The Buddha spoke to a lot of people about the Dhamma and, in order to make clear the Dhamma and differentiate it from Wrong View, he often corrected others when they were incorrect in their understanding or, worse, misrepresenting the Dhamma.
Greetings HanzzeO

Although I cannot remember all of the occassions where Buddha corrected people, the impression which remains most strongly in my recollection is the Buddha most strongly corrected monks who misrepresented him personally. Therefore, in the Pali teachings, I have sensed there is the notion of "slandering the Tathagata" rather than "misrepresenting the Dhamma".  But I may be wrong.

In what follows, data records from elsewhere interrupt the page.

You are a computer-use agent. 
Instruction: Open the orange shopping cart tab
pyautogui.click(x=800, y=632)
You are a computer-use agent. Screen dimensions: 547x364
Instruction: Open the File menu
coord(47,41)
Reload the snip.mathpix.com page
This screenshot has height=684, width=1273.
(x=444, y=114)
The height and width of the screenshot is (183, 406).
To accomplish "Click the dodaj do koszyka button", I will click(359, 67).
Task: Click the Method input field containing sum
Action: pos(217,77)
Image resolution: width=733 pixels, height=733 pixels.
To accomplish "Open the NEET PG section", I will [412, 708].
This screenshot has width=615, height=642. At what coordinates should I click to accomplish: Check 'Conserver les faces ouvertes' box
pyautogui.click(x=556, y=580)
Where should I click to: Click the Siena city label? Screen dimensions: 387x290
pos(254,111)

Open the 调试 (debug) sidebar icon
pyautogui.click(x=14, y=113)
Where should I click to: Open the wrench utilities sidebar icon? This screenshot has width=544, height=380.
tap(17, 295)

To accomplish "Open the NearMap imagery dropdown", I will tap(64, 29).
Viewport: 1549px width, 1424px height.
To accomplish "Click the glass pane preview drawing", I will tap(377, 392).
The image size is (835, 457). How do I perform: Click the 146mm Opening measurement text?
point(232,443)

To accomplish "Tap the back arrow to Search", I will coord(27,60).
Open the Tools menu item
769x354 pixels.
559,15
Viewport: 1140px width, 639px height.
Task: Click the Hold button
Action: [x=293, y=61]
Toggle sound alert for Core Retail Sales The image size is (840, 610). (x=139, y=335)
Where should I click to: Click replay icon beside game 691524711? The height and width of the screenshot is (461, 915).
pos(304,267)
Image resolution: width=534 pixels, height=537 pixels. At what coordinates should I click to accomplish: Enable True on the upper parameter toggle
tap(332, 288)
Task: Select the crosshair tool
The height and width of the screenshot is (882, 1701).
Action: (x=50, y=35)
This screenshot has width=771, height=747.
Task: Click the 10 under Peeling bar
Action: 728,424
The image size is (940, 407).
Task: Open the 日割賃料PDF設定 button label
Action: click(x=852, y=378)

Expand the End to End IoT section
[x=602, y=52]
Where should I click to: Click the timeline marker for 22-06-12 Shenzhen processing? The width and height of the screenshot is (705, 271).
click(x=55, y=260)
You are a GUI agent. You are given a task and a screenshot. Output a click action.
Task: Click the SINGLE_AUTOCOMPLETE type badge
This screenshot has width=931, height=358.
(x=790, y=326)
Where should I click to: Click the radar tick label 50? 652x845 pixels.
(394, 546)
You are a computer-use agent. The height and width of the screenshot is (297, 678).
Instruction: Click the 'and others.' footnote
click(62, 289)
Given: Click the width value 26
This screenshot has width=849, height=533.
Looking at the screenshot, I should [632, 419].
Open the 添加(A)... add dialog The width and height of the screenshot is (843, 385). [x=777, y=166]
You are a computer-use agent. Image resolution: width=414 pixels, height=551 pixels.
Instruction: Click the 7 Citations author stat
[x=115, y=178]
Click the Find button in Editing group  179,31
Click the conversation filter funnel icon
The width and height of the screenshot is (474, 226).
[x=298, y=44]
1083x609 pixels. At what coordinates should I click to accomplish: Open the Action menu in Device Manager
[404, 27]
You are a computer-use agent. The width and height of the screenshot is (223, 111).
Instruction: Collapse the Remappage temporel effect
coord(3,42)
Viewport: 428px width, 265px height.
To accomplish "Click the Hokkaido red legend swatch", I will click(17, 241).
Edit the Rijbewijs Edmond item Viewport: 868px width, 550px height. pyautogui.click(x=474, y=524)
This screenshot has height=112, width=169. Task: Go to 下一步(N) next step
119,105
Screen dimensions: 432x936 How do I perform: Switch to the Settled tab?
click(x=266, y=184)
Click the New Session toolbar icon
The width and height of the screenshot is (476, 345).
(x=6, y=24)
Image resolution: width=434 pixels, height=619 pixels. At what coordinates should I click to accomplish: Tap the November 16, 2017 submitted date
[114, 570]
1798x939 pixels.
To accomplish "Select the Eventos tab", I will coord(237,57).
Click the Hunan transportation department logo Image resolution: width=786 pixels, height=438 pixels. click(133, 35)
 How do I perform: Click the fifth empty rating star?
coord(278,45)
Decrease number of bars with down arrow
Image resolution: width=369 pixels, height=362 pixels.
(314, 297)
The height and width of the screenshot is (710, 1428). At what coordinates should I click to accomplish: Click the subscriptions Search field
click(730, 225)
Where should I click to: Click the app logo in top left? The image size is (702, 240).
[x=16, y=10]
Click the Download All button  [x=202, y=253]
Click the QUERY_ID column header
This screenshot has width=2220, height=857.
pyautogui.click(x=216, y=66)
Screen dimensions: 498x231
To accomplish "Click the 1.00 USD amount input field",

A stock phrase in the Pali suttas is:
Quote
Do not say so! Do not misrepresent the Blessed One! It is not right to misrepresent him. Never would the Blessed One speak like that.

However, since the Buddha passed away 2,500 years and is no longer here to defend himself, I doubt any of us are in the position to uphold what he actually said.

As I said, my impression is the Buddha was rather 'personal' about himself personally being misrepresented. Thus he often corrected those who said he said something he did not say.

In this spirit of personal understanding, imo, we can only defend our personal understanding of Dhamma (Truth) rather than believe we are defenders or correctors of the Dhamma.

We read suttas and apply our personal interpretions to them. This is why we all have different interpretations of the Pali suttas.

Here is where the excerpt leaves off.